It's not as easy to see as in this visualization, but Jonathan McDowell (https://twitter.com/planet4589) posts graphs on his website of each launch of starlink satellites as they raise orbits. https://planet4589.org/space/stats/star/starstats.html

Scroll down to the individual launches and there's images you can click on of the orbit raising progress of each launch.

Example of the Starlink 4-21 mission that launched on July 7th of this year: https://planet4589.org/space/stats/star/spl51.jpg (One satellite failed, which isn't that unusual, and will de-orbit probably sometime early next year if they don't recover it.)

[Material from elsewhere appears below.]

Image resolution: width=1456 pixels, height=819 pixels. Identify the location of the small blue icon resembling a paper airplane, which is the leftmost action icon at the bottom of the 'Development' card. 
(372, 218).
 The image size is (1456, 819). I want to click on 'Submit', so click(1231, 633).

And the adjacent graphs show phase (line growing longer, spreading along an orbit), and plane (line breaking into multiple lines slotting into nearby orbits). Positioning is accomplished by spending time at different-than-deployed altitudes, mostly lower. Lower gives a difference in nodal precession (Earth being non-spherical), IIRC something vaguely like half a degree/day difference out of several deg/day, slowly changing plane westward. Thus plane changes take weeks of drifting. Launch being far more about "go fast (in some direction)" than "while being high", rapid plane change (direction change) would have prohibitive "launch-like" energy cost. So a single launch will populate one or few nearby planes. And finally lower orbits orbit faster, quickly overtaking deployed sats in a single plane to reach deployment positions. Kerbal Space Program is thought a fun way to play with such.